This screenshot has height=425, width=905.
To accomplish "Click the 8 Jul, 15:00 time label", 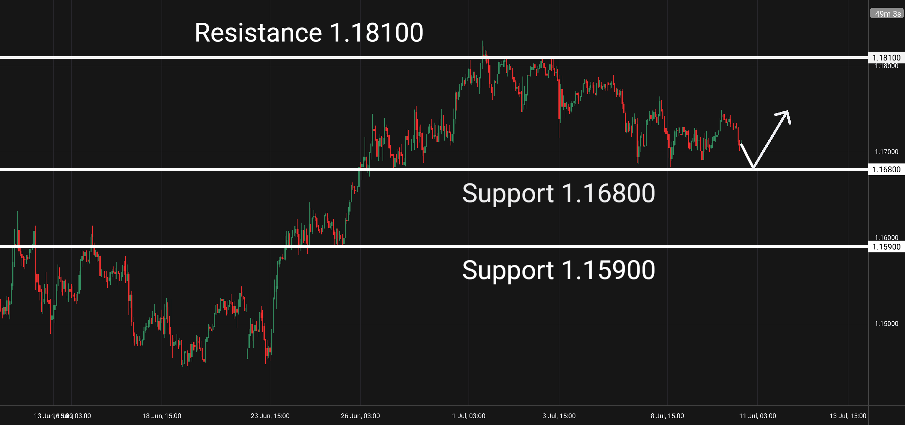I will coord(667,416).

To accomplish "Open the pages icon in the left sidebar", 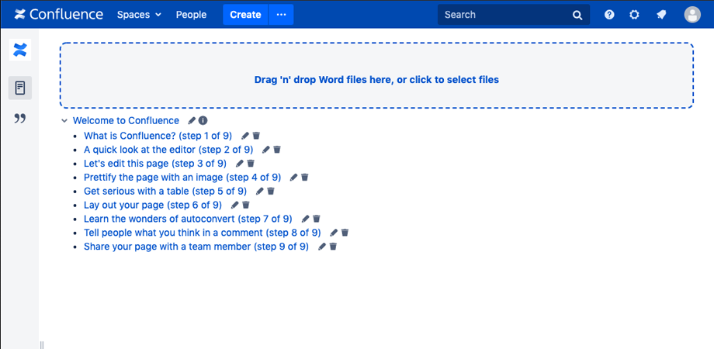I will tap(20, 88).
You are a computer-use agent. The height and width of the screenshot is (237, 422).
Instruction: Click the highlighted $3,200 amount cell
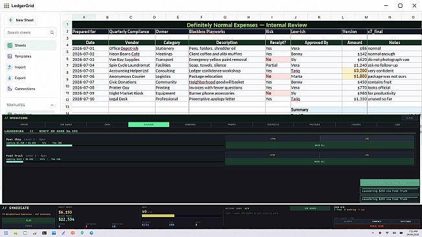coord(355,71)
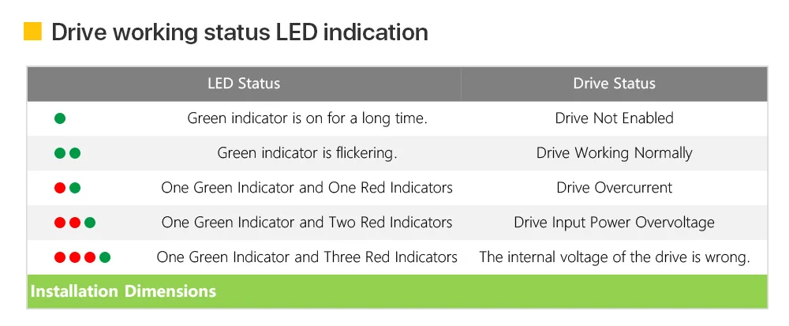Click the Installation Dimensions green banner
This screenshot has height=326, width=789.
pyautogui.click(x=398, y=291)
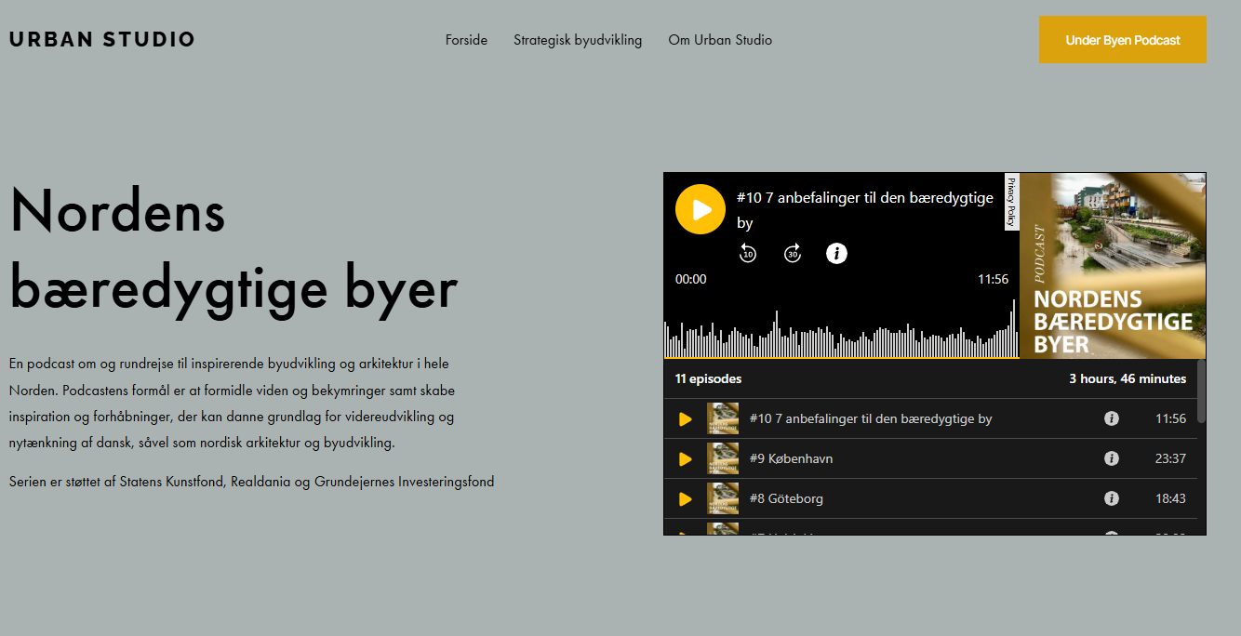Click the Under Byen Podcast button
This screenshot has width=1241, height=636.
point(1123,40)
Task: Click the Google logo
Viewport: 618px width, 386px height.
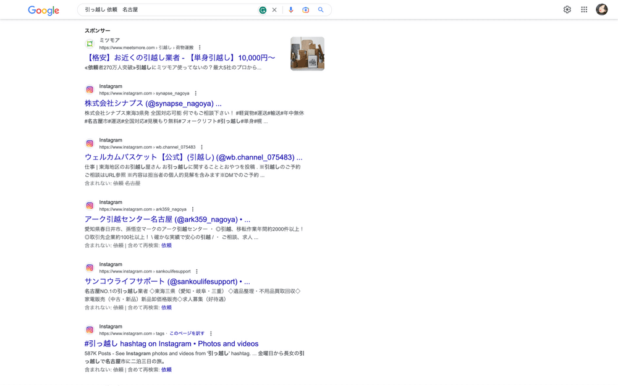Action: (43, 10)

Activity ▸
Begin with the line containing "You are a computer-use" and end with the last line of the entries above. Copy those lines exactly, both ends included, and drop every picture.

Your response ▸
You are a computer-use agent. The height and width of the screenshot is (237, 422).
Instruction: Click the highlighted $3,200 amount cell
coord(355,71)
Click the Installation Dimensions green banner
This screenshot has height=326, width=789.
pyautogui.click(x=398, y=291)
Click the Under Byen Podcast button
This screenshot has width=1241, height=636.
point(1123,40)
Task: Click the Google logo
Viewport: 618px width, 386px height.
Action: (43, 10)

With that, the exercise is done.